Si, como lo señala Lévi-Strauss, Llull puede ser calificado de estructuralista, estructuralista avant la lettre, es debido a que logró encontrar en el binarismo de las diferencias y las oposiciones propias de la estructura del lenguaje, un modo de defensa frente a aquello que se presentaba como un exceso de goce.
Llull trató de subsumir esa tyché, ese encuentro con el objeto alucinado, en el automatón de esa máquina lógica. Gracias a ella, ésa fue su misión, tenía que llegar a un monismo que redujera a Una las diferentes creencias monoteístas. Los temas, las cuestiones abordadas por Llull, eran problemas del inconsciente enmascarados. Digamos que, para poder saber, Llull necesitaba tener acceso a ese saber que nadie sabe saber (definición que Lacan da del inconsciente) y eso le tocó en su locura.
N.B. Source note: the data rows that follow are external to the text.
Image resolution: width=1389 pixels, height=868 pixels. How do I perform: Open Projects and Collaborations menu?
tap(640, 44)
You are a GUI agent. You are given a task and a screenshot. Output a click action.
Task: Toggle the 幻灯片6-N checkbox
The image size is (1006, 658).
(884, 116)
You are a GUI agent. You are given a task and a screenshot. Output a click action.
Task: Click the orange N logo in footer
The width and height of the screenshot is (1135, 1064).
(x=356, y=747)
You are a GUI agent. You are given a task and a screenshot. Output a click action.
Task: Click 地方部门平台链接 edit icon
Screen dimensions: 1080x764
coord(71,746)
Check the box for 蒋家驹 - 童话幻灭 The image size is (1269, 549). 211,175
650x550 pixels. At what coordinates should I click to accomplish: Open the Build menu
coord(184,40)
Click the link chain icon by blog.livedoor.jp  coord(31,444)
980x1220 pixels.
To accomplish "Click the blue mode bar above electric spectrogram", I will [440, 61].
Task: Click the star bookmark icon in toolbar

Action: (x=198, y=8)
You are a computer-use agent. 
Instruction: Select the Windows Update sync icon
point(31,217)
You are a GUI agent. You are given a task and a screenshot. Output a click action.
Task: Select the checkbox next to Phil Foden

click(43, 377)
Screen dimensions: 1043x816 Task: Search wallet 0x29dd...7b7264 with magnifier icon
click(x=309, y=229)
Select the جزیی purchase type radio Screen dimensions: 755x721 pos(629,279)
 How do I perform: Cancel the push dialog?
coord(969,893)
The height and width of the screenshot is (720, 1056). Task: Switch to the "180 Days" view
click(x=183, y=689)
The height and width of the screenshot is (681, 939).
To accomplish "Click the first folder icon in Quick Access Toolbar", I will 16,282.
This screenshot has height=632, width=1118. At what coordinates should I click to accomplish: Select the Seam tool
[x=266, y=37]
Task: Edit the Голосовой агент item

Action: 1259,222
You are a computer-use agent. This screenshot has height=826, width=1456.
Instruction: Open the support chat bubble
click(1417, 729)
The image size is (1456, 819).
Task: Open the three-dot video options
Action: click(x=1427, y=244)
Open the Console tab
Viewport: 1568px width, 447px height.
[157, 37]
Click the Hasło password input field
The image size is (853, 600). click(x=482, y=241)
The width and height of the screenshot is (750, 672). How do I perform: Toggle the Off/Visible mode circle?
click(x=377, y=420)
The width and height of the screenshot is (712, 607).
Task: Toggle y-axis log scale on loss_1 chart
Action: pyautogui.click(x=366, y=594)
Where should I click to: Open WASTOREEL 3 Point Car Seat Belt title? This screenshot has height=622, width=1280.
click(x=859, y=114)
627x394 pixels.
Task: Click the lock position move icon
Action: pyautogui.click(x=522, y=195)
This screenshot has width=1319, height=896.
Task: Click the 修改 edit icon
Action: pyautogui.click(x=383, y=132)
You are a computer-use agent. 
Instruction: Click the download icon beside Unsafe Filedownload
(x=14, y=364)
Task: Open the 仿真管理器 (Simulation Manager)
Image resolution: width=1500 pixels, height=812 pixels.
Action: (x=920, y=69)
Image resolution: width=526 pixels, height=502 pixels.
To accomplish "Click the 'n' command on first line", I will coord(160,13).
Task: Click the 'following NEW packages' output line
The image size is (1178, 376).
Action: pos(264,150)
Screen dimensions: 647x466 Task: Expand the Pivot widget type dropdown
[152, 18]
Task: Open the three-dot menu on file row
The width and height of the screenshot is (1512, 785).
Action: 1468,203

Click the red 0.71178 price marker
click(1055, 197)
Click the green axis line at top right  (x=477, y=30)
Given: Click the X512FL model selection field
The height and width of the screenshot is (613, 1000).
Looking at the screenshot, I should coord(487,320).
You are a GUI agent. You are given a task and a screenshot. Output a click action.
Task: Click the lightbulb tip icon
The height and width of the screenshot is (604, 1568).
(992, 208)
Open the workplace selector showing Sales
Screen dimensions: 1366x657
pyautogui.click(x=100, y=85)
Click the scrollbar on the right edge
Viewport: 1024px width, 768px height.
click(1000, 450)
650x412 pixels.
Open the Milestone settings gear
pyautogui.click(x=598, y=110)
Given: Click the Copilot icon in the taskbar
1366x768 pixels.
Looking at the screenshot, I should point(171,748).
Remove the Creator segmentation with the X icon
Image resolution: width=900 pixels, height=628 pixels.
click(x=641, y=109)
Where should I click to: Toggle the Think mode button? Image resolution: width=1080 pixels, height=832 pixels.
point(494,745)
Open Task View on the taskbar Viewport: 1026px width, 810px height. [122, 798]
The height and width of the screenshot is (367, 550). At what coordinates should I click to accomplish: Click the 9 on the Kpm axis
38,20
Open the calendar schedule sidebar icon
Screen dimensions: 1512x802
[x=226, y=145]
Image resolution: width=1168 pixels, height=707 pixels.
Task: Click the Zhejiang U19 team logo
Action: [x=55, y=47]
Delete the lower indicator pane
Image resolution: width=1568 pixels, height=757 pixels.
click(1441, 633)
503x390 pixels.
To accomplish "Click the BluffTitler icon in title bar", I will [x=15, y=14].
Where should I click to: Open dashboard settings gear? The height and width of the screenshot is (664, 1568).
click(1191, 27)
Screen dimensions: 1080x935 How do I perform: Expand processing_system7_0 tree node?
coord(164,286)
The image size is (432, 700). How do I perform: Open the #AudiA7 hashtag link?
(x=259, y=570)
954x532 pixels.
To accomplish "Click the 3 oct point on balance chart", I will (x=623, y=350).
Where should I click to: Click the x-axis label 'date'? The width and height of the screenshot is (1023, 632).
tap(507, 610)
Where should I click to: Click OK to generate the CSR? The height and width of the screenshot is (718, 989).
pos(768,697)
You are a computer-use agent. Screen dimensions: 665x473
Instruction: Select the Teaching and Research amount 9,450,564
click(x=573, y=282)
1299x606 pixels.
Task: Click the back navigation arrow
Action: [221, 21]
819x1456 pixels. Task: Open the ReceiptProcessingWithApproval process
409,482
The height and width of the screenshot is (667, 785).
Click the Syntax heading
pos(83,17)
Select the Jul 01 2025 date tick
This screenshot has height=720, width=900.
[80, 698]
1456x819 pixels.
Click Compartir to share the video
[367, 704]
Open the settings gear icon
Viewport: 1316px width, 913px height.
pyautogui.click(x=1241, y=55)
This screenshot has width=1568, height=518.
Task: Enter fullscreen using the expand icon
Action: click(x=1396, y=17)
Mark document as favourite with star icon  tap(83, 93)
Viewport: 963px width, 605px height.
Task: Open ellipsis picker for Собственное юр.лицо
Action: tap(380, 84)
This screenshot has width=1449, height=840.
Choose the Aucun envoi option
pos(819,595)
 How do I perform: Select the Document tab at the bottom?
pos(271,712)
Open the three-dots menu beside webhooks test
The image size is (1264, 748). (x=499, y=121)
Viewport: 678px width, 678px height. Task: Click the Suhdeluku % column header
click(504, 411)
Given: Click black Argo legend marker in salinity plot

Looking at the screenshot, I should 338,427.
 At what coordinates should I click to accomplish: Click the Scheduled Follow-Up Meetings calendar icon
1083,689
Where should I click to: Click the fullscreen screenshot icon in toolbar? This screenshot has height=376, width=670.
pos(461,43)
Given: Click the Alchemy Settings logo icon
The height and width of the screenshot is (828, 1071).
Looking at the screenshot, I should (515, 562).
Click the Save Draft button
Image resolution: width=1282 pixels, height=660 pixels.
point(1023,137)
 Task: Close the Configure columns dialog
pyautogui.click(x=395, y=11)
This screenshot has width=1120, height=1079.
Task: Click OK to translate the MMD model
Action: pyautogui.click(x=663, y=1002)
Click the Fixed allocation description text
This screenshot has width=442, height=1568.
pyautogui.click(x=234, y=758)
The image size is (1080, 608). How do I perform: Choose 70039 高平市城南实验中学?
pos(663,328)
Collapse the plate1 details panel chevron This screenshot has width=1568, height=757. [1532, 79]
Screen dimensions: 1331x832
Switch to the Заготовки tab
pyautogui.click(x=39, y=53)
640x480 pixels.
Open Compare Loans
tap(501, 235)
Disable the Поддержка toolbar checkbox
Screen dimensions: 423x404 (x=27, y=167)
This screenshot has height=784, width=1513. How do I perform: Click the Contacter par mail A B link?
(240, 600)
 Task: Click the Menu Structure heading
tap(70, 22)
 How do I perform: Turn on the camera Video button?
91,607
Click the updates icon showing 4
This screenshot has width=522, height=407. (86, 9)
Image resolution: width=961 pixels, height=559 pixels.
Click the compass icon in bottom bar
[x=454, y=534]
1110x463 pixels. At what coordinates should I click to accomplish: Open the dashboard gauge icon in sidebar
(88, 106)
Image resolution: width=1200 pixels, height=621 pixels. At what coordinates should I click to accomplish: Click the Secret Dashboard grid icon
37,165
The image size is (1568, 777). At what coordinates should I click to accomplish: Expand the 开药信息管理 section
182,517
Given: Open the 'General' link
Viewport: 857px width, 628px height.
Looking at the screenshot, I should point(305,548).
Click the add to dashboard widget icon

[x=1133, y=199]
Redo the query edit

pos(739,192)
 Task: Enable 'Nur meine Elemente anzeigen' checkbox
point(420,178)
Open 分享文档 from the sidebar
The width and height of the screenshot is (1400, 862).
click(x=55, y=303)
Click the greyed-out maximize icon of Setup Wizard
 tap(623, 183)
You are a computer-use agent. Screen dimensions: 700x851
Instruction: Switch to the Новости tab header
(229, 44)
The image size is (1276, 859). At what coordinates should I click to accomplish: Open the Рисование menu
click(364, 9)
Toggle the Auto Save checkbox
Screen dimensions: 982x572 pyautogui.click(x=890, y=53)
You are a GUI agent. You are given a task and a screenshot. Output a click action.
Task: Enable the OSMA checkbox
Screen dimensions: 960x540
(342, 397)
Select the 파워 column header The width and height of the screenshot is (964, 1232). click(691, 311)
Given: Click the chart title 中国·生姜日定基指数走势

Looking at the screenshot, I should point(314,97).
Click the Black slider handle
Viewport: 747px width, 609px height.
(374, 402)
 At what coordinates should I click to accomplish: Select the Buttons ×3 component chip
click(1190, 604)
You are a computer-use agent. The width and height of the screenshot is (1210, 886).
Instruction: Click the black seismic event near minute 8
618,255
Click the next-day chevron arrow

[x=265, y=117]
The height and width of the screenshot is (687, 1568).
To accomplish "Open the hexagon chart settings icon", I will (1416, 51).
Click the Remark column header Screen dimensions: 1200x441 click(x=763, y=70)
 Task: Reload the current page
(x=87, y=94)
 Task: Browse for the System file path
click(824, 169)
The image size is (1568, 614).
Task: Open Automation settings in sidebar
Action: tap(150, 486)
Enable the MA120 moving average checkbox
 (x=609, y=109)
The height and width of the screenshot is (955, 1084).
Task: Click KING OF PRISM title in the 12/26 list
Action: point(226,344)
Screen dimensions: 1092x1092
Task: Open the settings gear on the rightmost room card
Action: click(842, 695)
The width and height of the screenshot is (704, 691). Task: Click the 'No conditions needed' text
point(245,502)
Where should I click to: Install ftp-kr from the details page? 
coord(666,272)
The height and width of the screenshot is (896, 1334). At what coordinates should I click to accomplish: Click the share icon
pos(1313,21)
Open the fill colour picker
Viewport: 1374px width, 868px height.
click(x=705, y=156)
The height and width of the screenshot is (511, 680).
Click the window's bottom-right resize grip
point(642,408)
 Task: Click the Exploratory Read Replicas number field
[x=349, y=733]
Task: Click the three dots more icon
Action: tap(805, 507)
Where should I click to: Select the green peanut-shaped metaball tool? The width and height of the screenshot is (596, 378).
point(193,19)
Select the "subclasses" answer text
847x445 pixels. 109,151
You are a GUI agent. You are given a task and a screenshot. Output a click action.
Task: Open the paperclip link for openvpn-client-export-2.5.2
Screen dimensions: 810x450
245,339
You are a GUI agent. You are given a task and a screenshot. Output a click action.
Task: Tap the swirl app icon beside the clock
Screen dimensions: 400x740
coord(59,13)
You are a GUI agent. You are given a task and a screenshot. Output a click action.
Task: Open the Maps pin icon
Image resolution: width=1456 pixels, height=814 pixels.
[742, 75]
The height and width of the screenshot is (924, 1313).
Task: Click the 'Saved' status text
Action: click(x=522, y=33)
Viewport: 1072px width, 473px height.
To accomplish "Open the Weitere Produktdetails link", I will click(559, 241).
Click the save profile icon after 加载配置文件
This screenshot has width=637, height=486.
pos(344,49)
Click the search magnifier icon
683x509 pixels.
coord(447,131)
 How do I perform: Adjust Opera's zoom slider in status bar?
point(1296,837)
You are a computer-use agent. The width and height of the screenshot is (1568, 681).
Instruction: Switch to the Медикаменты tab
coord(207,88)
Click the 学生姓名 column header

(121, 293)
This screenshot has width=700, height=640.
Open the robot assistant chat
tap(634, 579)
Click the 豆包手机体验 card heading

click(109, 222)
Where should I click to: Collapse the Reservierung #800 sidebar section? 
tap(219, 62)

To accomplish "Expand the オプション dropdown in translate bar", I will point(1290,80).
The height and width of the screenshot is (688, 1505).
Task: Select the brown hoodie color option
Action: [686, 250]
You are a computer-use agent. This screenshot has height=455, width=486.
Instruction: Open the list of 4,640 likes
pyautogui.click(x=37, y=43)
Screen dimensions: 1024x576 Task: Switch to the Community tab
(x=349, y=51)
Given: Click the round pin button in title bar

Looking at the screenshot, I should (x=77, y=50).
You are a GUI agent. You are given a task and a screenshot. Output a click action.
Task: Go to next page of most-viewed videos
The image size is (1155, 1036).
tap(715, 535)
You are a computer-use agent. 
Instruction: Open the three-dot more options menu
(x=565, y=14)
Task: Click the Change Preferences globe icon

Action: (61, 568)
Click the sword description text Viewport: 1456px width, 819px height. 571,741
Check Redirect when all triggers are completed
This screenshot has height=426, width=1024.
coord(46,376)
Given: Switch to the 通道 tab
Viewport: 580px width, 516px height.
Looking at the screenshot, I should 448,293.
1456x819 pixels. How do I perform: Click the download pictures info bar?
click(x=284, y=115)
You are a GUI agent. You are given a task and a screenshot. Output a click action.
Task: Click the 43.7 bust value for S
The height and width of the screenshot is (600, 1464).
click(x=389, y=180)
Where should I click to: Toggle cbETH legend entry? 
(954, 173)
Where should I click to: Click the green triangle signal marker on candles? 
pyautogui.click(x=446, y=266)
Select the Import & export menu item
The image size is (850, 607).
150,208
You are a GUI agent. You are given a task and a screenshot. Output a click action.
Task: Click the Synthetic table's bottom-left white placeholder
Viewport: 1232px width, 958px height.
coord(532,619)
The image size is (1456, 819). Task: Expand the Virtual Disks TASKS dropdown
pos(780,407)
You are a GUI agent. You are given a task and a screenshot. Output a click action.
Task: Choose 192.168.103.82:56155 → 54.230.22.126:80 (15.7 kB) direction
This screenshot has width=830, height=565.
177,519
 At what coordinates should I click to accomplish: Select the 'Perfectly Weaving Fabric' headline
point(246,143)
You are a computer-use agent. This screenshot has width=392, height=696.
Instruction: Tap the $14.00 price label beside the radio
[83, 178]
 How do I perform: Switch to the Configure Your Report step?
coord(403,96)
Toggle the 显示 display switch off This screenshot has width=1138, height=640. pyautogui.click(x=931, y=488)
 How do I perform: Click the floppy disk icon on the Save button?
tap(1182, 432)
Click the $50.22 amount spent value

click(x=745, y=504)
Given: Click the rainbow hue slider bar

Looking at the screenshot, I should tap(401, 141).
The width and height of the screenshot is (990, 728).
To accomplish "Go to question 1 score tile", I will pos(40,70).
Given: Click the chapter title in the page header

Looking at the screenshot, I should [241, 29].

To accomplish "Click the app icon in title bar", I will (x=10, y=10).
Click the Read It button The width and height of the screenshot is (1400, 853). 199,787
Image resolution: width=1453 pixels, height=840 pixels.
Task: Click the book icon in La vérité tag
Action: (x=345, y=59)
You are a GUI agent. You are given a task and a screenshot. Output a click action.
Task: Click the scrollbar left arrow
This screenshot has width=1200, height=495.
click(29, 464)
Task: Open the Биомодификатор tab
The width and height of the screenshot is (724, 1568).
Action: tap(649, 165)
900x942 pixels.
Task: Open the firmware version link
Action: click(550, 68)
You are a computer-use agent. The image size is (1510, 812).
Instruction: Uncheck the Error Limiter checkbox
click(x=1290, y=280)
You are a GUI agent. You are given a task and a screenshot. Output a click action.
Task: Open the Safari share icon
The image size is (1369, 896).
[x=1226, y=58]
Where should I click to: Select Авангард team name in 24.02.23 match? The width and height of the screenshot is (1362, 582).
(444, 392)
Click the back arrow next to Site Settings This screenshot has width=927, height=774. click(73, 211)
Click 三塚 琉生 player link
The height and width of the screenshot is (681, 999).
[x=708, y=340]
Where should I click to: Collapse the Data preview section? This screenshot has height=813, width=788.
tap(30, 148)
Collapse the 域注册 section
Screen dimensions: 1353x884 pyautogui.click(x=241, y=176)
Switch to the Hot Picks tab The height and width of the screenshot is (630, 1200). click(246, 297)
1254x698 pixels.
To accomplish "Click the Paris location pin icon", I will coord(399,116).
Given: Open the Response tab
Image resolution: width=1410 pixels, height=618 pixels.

Miquel Bassols muestra en su tesis la virulencia del logos sobre Llull y los efectos parasitarios del lenguaje sobre el ser viviente. Este libro está dedicado a la incidencia de la letra en el sujeto del inconsciente y al tratamiento que Llull realizó de la separación entre inconsciente y letra. Nadie mejor capacitado que Miquel Bassols para entablar el diálogo entre el campo freudiano y la cultura catalana y mostrar la singularidad de la interpretación de Llull, en su vida y en sus escritos. Tomando firme apoyo en la enseñanza de Jacques Lacan y en la orientación que le ha dado Jacques-Alain Miller a su lectura, Miquel Bassols consigue interesarnos por la figura enorme de Ramon Llull, verdadero creador del catalán literario, una lengua a la que Llull incorporó neologismos con incuestionable elegancia, y la hizo apta, además, para discurrir sobre cualquier campo del conocimiento de su tiempo.